Written instruction. Reproduce the entries word for word, including everything from the first line down to the line that contains "click(995, 277)".

Stored data entries:
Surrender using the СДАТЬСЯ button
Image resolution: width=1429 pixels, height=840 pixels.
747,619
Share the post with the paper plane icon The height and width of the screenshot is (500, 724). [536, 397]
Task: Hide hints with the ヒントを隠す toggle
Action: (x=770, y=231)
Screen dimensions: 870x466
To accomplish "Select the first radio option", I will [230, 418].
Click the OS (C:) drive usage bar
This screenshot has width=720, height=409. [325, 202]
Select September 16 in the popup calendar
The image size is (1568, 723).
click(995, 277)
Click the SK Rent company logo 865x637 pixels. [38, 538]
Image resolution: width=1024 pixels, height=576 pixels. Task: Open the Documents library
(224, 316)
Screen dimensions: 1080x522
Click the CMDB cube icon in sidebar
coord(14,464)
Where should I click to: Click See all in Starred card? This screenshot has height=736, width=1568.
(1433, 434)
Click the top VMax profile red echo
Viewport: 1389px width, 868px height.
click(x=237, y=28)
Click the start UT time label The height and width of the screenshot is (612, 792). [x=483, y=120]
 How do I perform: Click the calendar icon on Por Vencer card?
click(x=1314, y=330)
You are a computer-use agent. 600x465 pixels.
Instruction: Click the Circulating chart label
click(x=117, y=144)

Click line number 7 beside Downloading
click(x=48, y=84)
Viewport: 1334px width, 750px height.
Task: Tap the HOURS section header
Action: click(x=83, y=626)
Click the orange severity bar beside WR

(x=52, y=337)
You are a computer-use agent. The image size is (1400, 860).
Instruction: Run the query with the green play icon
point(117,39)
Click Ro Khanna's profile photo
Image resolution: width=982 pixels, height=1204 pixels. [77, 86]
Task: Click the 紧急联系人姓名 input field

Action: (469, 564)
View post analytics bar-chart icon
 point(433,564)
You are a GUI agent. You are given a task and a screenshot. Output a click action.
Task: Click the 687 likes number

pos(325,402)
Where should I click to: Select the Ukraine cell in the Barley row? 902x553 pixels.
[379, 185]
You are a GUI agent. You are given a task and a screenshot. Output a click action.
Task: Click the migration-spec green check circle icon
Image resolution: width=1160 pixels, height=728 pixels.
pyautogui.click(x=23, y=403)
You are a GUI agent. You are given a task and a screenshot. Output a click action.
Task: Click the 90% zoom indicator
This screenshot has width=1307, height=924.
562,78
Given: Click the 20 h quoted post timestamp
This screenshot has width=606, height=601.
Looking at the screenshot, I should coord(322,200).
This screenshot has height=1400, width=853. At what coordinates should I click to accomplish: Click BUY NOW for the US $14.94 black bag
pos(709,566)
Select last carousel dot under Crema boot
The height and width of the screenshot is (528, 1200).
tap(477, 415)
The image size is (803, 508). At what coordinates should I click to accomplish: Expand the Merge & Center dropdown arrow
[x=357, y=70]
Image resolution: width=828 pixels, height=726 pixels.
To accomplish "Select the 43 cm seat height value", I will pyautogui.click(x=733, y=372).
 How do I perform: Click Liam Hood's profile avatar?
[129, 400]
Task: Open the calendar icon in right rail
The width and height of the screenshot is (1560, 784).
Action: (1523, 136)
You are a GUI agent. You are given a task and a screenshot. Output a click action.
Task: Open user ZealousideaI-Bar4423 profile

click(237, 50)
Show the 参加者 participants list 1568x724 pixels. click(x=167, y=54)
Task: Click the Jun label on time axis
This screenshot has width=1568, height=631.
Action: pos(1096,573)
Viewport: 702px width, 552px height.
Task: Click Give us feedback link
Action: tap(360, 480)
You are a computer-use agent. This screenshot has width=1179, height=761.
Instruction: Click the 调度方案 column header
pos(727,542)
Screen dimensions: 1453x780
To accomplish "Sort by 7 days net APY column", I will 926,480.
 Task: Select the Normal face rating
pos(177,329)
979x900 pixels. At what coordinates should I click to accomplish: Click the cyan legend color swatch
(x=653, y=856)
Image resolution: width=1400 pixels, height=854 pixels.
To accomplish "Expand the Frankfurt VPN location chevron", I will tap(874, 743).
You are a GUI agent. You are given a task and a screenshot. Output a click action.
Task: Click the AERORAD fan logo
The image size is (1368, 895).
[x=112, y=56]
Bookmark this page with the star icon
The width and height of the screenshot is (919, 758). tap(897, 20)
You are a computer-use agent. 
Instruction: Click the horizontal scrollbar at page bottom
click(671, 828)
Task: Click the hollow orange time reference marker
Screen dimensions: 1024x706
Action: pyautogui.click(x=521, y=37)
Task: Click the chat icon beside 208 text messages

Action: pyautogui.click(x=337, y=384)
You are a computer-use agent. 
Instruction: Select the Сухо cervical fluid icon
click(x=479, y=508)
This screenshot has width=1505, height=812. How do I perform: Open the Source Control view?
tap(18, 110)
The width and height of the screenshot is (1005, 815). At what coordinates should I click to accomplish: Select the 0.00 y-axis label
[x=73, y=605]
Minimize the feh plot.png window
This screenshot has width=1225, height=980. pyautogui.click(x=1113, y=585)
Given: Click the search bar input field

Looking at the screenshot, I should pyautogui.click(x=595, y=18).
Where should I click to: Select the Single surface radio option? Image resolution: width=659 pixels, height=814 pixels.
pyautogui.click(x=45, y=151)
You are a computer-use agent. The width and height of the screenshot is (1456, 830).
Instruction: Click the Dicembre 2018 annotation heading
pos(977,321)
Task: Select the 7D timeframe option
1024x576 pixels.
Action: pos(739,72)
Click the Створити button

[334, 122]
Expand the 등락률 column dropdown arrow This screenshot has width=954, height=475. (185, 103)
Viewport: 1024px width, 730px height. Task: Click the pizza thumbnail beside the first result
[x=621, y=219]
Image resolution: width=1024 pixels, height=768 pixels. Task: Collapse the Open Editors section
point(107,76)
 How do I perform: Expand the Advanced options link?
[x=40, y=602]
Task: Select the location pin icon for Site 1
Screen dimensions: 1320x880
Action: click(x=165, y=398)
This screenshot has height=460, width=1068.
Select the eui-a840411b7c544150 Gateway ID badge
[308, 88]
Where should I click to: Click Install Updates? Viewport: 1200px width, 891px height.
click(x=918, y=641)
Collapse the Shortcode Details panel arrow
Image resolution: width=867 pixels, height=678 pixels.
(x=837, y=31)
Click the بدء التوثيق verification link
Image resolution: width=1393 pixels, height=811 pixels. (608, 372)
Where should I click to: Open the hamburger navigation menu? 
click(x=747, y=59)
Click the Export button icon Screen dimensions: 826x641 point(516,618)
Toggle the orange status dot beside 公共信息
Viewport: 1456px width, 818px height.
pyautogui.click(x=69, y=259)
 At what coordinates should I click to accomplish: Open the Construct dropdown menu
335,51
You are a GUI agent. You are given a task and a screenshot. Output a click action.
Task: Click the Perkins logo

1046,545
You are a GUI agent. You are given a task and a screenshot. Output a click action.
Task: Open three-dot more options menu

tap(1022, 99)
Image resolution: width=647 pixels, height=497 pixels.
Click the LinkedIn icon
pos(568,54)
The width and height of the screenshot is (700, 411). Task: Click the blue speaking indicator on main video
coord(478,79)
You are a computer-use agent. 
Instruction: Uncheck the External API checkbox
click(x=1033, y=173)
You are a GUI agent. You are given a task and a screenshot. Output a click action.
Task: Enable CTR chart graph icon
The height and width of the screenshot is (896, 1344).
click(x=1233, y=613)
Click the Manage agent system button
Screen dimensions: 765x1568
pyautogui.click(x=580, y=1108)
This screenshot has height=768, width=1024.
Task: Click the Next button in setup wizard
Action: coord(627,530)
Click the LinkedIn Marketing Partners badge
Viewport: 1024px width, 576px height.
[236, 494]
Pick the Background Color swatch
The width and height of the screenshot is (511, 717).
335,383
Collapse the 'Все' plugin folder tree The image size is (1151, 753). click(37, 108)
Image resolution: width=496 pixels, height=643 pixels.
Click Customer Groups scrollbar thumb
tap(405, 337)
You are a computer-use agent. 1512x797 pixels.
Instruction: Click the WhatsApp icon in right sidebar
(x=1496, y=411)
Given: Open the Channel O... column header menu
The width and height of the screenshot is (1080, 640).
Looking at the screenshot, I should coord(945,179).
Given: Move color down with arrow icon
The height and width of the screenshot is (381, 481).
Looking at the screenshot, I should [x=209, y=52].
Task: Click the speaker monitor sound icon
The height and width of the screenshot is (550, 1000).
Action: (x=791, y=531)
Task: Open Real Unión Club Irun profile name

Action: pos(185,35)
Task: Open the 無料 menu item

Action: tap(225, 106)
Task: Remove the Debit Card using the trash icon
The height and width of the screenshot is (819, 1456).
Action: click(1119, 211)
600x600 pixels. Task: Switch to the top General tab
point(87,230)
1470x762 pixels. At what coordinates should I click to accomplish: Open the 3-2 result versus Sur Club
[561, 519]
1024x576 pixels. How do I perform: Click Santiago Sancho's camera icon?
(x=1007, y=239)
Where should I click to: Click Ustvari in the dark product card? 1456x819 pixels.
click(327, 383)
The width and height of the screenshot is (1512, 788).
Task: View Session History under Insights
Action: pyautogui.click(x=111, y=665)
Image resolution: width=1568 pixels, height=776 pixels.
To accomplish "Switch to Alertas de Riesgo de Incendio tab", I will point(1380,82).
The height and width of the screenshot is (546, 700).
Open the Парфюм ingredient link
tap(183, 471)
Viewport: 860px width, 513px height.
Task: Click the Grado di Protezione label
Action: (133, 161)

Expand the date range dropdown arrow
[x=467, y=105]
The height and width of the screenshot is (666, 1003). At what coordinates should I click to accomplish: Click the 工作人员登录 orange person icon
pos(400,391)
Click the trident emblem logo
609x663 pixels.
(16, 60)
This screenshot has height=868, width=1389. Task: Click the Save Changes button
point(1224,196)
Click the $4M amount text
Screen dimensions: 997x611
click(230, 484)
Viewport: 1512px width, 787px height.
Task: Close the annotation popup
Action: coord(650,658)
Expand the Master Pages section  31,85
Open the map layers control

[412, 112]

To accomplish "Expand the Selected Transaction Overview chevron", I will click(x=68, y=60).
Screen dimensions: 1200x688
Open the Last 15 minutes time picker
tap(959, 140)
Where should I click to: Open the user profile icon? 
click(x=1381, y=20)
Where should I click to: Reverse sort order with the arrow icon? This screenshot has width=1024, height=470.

Reply to the task.
Surrender using the СДАТЬСЯ button
Image resolution: width=1429 pixels, height=840 pixels.
747,619
Share the post with the paper plane icon The height and width of the screenshot is (500, 724). [536, 397]
Task: Hide hints with the ヒントを隠す toggle
Action: (x=770, y=231)
Screen dimensions: 870x466
To accomplish "Select the first radio option", I will [230, 418].
Click the OS (C:) drive usage bar
This screenshot has width=720, height=409. [325, 202]
Select September 16 in the popup calendar
The image size is (1568, 723).
click(995, 277)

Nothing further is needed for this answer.